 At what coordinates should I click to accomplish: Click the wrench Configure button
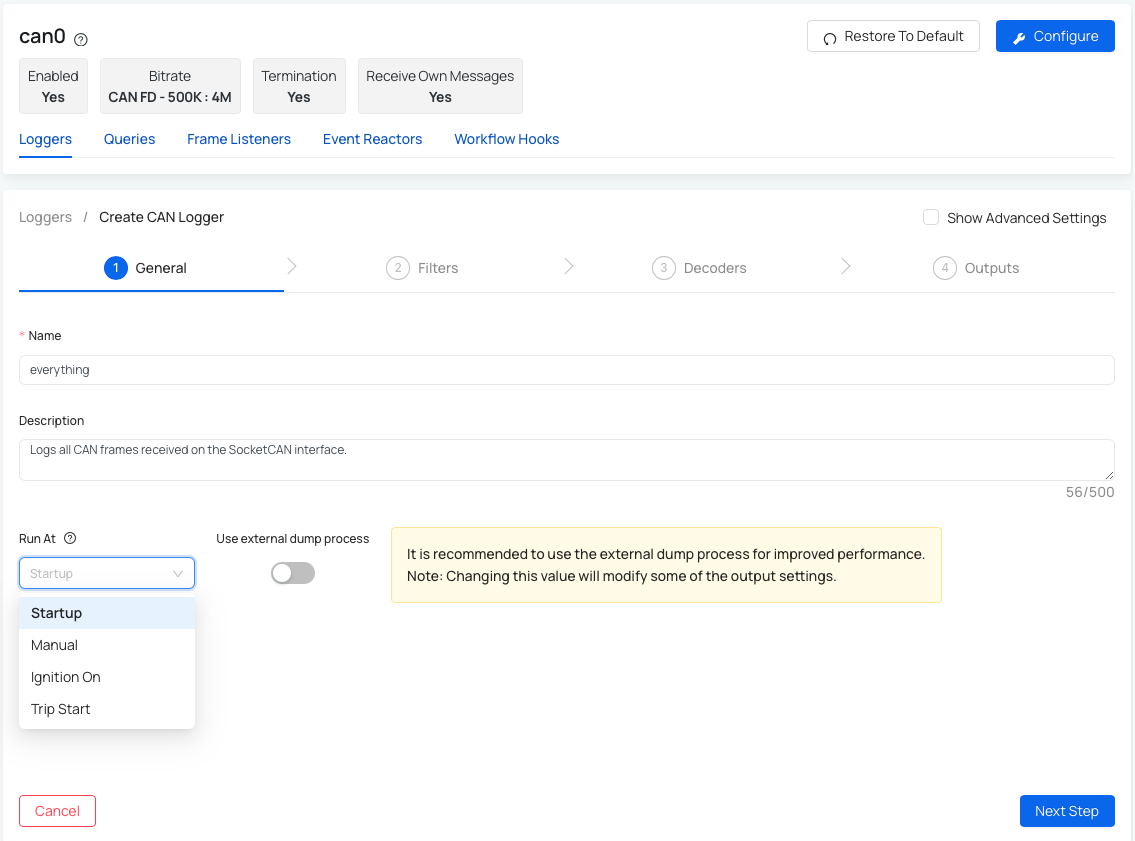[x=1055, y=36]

---

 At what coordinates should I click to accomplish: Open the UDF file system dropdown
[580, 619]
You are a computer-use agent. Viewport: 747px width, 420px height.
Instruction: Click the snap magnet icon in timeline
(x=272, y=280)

> [Task objective]: Can you write out the material starting at the line that contains "At what coordinates should I click to accomplish: Click" and ending at the line that contains "[x=1055, y=36]", requests included, with each coordinate in the answers multiplied by 2.2 and rounded to a whole number (halves rounded up)? Give only that stretch, and leave the pictures out.

> [Answer to this problem]:
 At what coordinates should I click to accomplish: Click the wrench Configure button
[x=2321, y=79]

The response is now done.